PETER SEGAL
Bil’s rating (out of 5): BBBB.
USA, 2013. Callahan Filmworks, Gerber Pictures, RatPac-Dune Entertainment, Warner Bros.. Story by Tim Kelleher, Screenplay by Tim Kelleher, Rodney Rothman. Cinematography by Dean Semler. Produced by Michael Ewing, Bill Gerber, Mark Steven Johnson, Ravi D. Mehta, Peter Segal. Music by Trevor Rabin. Production Design by Wynn Thomas. Costume Design by Mary E. Vogt. Film Editing by William Kerr.

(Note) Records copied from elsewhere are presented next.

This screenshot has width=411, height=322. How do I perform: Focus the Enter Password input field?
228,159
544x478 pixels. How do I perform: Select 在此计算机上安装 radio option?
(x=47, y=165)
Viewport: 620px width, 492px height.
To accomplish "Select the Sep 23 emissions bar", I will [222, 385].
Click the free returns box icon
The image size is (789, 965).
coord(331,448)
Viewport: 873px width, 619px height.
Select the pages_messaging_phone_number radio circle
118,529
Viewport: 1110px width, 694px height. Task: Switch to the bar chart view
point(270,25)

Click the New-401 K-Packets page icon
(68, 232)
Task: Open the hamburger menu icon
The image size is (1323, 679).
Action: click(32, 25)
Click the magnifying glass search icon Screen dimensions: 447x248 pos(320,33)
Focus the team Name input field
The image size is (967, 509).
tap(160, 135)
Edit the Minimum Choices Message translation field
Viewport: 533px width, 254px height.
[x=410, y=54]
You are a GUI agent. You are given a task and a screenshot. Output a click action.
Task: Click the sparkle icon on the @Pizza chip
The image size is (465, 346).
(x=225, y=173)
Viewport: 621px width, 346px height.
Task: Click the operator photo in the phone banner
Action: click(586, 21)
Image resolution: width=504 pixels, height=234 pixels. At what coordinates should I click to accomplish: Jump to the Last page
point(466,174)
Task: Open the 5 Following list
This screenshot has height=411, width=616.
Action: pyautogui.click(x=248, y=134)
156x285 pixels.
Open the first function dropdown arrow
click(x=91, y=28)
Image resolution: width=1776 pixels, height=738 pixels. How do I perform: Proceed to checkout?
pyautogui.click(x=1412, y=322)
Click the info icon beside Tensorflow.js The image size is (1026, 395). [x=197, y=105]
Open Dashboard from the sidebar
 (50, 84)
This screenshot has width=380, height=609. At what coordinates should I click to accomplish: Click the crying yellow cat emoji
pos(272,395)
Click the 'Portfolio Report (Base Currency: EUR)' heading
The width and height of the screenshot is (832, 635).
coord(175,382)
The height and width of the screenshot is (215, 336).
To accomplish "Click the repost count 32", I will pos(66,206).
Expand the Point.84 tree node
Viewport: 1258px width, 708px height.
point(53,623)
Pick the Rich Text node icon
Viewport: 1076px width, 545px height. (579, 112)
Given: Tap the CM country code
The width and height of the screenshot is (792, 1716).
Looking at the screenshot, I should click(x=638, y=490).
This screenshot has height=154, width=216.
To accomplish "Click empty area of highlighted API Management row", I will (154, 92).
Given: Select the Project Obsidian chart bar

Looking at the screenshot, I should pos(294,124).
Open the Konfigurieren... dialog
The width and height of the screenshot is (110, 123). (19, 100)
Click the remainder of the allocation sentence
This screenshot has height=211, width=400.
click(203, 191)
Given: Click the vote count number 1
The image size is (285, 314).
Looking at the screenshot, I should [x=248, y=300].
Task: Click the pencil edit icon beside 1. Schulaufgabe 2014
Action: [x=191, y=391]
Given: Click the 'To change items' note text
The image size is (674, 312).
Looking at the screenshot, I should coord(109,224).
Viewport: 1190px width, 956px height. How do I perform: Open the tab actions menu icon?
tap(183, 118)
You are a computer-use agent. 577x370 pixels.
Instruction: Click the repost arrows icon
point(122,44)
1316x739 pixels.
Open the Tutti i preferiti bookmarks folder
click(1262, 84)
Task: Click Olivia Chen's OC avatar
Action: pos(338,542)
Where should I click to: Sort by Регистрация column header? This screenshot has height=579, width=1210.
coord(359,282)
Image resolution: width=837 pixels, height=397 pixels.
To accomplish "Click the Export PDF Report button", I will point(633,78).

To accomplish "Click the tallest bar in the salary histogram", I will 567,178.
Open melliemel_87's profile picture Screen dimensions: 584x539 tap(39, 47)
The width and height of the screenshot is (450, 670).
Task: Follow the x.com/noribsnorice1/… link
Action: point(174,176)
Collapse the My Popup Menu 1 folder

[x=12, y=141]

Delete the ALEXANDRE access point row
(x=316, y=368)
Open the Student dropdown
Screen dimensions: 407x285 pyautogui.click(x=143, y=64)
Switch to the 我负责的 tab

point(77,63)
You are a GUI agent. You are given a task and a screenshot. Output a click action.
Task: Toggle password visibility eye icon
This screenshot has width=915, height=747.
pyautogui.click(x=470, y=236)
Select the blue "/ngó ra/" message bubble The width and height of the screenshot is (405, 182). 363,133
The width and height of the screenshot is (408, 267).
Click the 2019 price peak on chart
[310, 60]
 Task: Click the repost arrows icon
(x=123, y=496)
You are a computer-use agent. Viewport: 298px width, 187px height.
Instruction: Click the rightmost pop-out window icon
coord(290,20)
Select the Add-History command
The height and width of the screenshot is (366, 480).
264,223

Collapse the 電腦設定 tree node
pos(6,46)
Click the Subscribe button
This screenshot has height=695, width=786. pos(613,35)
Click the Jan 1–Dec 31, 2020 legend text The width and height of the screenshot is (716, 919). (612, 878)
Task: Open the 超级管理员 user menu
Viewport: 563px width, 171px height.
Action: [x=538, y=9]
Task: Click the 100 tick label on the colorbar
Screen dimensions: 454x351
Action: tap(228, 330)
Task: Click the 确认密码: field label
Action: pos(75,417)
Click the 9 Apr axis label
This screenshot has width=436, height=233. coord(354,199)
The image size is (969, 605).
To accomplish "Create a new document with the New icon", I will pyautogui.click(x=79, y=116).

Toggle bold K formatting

It’s not all that surprising to see two Hollywood old-timers poking fun at their own mythologies, but the sportsmanship with which it is done here makes this a surprisingly watchable comedy. Sylvester Stallone and Robert De Niro play once-famous boxers whose rivalry was in the headlines thirty years earlier before Stallone made a rash decision to retire from the brutal sport. Now he is broke and working a menial job, supporting his ex-trainer (Alan Arkin, as always memorably feisty) while De Niro runs a moderately successful restaurant and car dealership, far more in the local profile but also far from his prime. An HBO special about their past inspires their former promoter’s son (Kevin Hart) to hire them to film a video game based on their personas; the two are reunited and the blows start to fly, provoking a media frenzy that suddenly sees them finally getting back into the ring and facing each other down. Training for this now highly publicized event is going to be no easy task considering how many years and layers they need to strip off to get themselves back to athletically viable condition, plus their personal lives have gotten so much more complicated: the woman who once came between the two men (Kim Basinger) has resurfaced, and she has a son who belongs to one of them. The film is sometimes touching, never schmaltzy, and somewhat strange: it’s a movie about male aggression that tries to convince you that it’s about the brotherhood of man, except that just about every time these guys connect they get super proud of either beating someone up or having done so in the past. What is surprising, and what prevents such thematic confusion from ruining it, is how genuinely funny it is, with one-liners flying out of all the characters’ mouths at a rapid pace. Stallone’s dry reserve and De Niro’s manic neuroses combine beautifully for great Bugs and Daffy cameraderie, while Basinger couldn’t be lovelier in support, making more than just The Girl out of her few moments (though unfortunately she doesn’t get to be funny, one of the film’s major flaws), and Arkin and Hart enjoy a few spars that make the film go down that much easier.